Masyarakat Ekonomi ASEAN: Good or Bad?

Masyarakat Ekonomi ASEAN (MEA), atau ASEAN Economic Society, adalah suatu integrasi/penyatuan kegiatan ekonomi dari negara-negara anggota ASEAN, dimana kegiatan perdagangan dan ekspor impor antar negara, termasuk keluar masuknya tenaga kerja dan penanaman modal/investasi, tidak lagi dibatasi oleh peraturan-peraturan tertentu (atau masih dibatasi, tapi dengan peraturan yang jauh lebih longgar dari sebelumnya). Contoh, kalau anda pergi ke Singapura dan pulang membawa oleh-oleh, maka anda mungkin harus membayar bea masuk di imigrasi bandara di tanah air, dan karena itulah beberapa orang mungkin jadi malas bawa oleh-oleh dari luar negeri. Tapi setelah berlakunya MEA ini maka tarif bea masuk tersebut bisa diturunkan, atau bahkan dihapus sama sekali.

Dan ketika barang-barang dari Singapura dkk bisa masuk wilayah Indonesia tanpa hambatan, maka itu dikhawatirkan akan mematikan produk dalam negeri yang tidak mampu bersaing dengan produk luar tersebut. Pun ketika tenaga kerja dari Vietnam bisa dengan bebas masuk ke Indonesia, maka dikhawatirkan bahwa tenaga kerja asal Indonesia itu sendiri akan tersingkirkan. Berbagai kekhawatiran tersebut pada akhirnya membuat para pelaku ekonomi tidak begitu antusias dalam menyambut MEA, meski sejatinya MEA ini justru bertujuan untuk mendorong perkembangan ekonomi di kawasan ASEAN secara keseluruhan, termasuk tentu saja, Indonesia.

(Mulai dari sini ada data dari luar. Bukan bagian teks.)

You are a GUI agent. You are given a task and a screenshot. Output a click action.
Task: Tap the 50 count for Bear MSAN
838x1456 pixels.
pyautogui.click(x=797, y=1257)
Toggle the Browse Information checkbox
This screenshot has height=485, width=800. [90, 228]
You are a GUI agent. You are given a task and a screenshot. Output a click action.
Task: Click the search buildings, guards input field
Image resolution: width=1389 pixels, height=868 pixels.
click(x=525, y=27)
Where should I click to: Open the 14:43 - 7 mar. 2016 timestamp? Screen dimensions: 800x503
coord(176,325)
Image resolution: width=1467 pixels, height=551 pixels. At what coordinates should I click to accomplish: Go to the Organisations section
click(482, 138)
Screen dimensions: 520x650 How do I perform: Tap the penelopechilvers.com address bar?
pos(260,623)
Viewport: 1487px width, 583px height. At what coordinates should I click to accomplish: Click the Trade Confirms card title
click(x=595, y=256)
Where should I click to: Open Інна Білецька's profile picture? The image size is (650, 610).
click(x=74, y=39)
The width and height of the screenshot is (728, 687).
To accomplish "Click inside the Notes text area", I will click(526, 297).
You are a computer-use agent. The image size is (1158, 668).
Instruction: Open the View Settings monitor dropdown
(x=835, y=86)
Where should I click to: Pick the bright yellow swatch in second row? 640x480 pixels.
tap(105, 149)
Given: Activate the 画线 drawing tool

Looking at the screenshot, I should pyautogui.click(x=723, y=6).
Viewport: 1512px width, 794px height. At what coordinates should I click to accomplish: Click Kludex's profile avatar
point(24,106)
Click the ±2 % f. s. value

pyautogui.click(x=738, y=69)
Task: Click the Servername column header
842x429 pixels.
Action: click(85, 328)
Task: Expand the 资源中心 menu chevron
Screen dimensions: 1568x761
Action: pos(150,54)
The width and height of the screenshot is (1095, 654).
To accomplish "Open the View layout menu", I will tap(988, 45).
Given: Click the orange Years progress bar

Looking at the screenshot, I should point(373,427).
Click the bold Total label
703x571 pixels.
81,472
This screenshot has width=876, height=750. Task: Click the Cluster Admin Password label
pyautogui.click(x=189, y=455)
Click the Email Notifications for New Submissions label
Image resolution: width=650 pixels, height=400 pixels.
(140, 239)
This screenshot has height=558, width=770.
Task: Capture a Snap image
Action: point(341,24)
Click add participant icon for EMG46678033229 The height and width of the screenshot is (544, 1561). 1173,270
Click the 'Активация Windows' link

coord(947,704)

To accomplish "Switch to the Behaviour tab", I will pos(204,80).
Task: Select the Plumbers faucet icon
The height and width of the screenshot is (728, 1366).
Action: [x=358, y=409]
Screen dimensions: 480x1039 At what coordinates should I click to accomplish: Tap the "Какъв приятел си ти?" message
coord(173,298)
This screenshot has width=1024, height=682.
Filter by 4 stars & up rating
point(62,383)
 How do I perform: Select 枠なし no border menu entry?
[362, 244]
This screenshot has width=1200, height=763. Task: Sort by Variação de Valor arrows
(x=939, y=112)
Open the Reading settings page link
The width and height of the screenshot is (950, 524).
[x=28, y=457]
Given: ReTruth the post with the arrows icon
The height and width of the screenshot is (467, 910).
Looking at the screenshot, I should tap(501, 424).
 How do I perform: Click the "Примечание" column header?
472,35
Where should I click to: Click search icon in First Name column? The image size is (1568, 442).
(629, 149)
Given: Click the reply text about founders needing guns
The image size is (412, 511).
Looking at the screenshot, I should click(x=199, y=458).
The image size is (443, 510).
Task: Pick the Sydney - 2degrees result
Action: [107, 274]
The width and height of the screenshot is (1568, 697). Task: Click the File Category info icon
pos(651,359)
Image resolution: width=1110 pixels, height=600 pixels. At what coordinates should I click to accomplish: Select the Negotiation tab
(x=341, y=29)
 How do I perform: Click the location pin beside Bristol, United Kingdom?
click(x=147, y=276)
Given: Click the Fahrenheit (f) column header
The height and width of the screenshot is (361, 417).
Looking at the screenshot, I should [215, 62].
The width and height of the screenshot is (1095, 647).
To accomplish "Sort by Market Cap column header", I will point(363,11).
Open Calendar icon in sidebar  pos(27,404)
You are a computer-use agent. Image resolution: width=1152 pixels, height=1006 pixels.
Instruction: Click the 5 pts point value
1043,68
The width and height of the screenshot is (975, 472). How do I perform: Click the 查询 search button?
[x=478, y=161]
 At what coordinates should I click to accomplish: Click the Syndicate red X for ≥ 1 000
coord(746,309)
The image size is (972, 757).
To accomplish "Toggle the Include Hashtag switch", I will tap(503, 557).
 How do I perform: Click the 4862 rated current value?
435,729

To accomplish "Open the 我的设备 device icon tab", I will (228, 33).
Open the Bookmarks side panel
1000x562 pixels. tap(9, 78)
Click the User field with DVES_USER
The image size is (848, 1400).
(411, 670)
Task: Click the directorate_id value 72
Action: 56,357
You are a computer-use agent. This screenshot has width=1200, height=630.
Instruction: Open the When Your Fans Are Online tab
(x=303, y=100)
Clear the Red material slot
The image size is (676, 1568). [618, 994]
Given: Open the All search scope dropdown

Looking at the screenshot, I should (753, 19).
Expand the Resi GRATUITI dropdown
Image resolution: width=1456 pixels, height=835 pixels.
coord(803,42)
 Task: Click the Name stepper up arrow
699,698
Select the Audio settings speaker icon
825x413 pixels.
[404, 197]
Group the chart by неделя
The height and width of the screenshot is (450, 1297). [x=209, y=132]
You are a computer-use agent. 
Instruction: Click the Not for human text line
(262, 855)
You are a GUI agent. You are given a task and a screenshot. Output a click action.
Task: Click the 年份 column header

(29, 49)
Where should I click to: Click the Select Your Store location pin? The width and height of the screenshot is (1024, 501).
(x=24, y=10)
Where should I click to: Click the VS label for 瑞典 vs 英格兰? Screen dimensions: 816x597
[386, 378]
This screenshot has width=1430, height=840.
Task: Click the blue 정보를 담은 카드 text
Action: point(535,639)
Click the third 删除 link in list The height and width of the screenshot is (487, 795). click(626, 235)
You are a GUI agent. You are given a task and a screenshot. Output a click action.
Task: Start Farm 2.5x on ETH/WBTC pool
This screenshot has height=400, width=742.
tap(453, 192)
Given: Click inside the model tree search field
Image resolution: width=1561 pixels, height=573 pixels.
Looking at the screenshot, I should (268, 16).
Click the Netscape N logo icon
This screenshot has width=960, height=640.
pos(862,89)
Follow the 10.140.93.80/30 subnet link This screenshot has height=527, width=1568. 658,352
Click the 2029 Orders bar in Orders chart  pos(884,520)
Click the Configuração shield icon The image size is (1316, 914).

Pertanyaannya sekarang, apakah kekhawatiran diatas cukup beralasan? Disisi lain, bagi Indonesia sendiri, apakah MEA ini tidak ada dampak positifnya sama sekali? Untuk menjawab pertanyaan ini maka mari kita pelajari dulu MEA ini secara lebih detail.

Berdasarkan ASEAN Economic Community Blueprint, MEA dijadwalkan untuk mulai berlaku pada awal 2016, alias sekarang, dan setelah pemberlakuan MEA maka ASEAN diharapkan akan menjadi kawasan yang: 1. Memiliki daya saing yang tinggi terhadap kawasan besar lainnya seperti China, India, atau Uni Eropa, 2. Memiliki pembangunan ekonomi yang merata, dan 3. Terintegrasi langsung dengan ekonomi global. Dengan bebasnya tenaga kerja, investasi, barang, dan jasa untuk berpindah dari satu negara ke negara lain di kawasan ASEAN, maka diharapkan bahwa tiap-tiap negara akan saling melengkapi dan memperkuat ekonominya satu sama lain, dan pada akhirnya meningkatkan pembangunan ekonomi di kawasan ASEAN secara keseluruhan.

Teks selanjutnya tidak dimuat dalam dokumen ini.